Experiments using high pressure are not routine and involve MacCHESS staff. Non-frozen crystals are required.
HPC in general
Pressure-cryocooling will be done by trained MacCHESS staff.
Users must provide:
At least 9 non-frozen crystals.
Information on crystallization conditions (not required, but helpful).
Information on diffraction quality at ambient temperature and pressure (if available; very helpful to assess how much HPC may help you).
Shipping Dewar if HPC crystals are to be returned to you (e.g. for use elsewhere than CHESS).
How to get crystals to CHESS
Bring crystallization trays containing crystals to CHESS (preferred).
Ship plates containing crystals to CHESS. The Mitegen In Situ-1 plates are suitable for this purpose.

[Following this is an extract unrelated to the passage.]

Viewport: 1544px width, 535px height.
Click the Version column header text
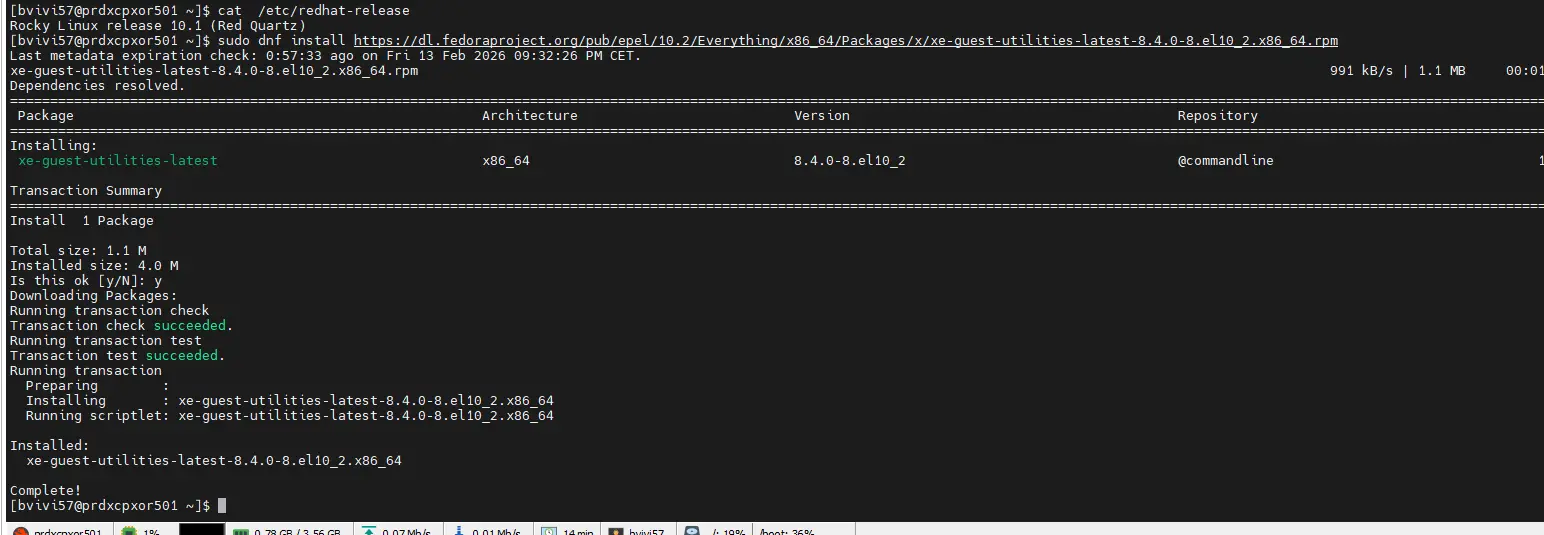(821, 116)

Send protein and crystallization conditions to CHESS and have our staff grow crystals here (least stress on crystals, but requires more time and crystals might not grow as expected). If growing crystals requires significant investment of time by staff, the project may be considered a collaboration.
For gas-trapping using HPC
Must be approved well in advance; not all gases are acceptable, for safety reasons.
Must be done in collaboration with MacCHESS staff, because experimentation is usually required to find the optimum pressure and time to use.
Diffraction data collection
After high pressure cryocooling, crystals are stored in liquid nitrogen (mounted on 18 mm pins in standard Hampton bases). Diffraction data may be collected as for any other cryocooled crystals, except that annealing is not possible. The crystals will explode if allowed to warm up.
Crystals will be stored at CHESS until your beamtime. If you have no CHESS beamtime, or prefer to collect data elsewhere, we can ship the pressurized crystals to you.